- ACTION ITEM -
Beginning with the line that includes "Screen dimensions: 1200x630" and ending with the last line of the entries below, set down each line exactly; include no pictures.

Data items
____________
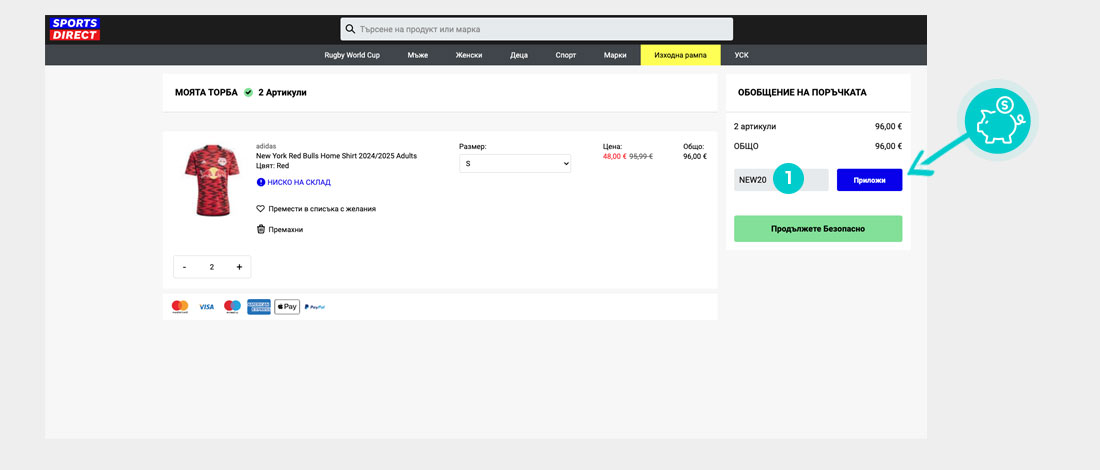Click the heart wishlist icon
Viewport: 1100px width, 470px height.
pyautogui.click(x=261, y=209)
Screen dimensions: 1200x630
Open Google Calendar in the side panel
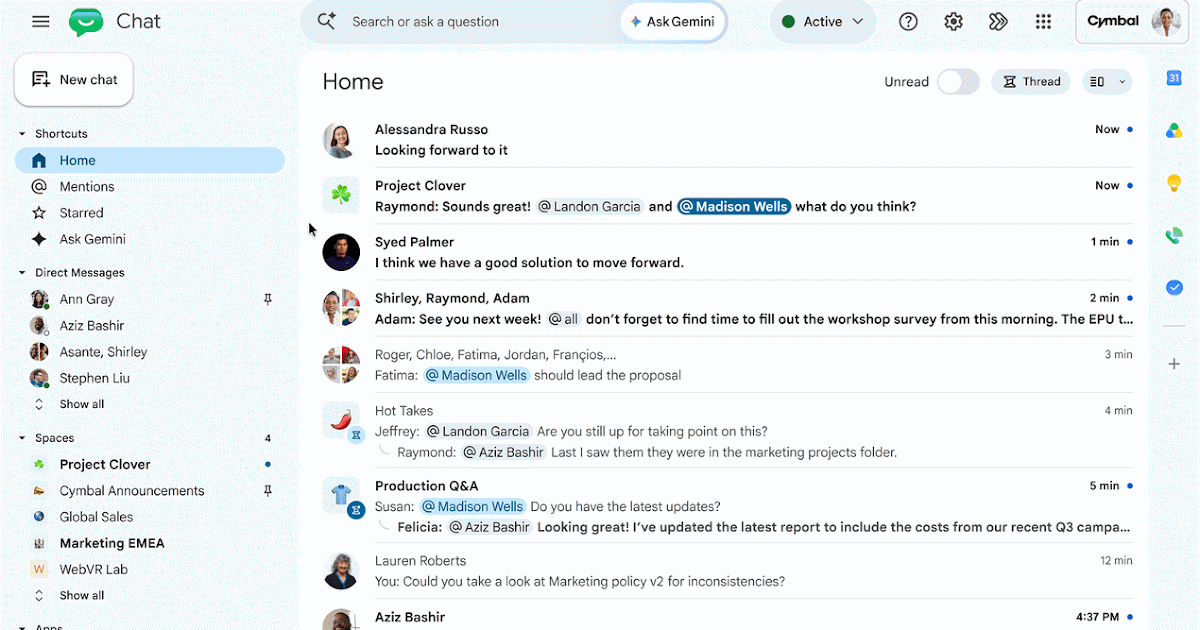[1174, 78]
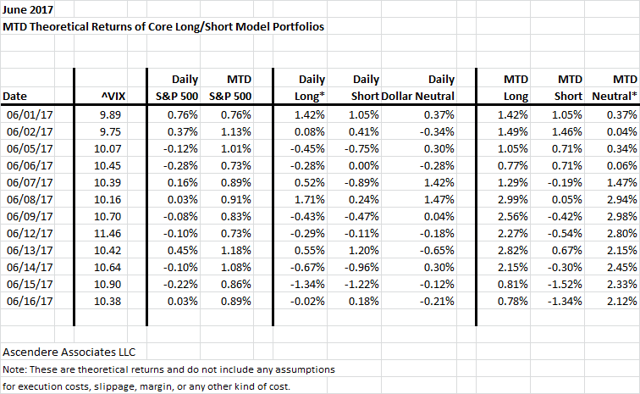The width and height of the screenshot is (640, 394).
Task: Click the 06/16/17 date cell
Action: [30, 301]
____________
- REPLY -
Screen dimensions: 1200x630
Open Google Calendar in the side panel
[1174, 78]
The width and height of the screenshot is (640, 394).
Task: Click the 06/16/17 date cell
Action: [30, 301]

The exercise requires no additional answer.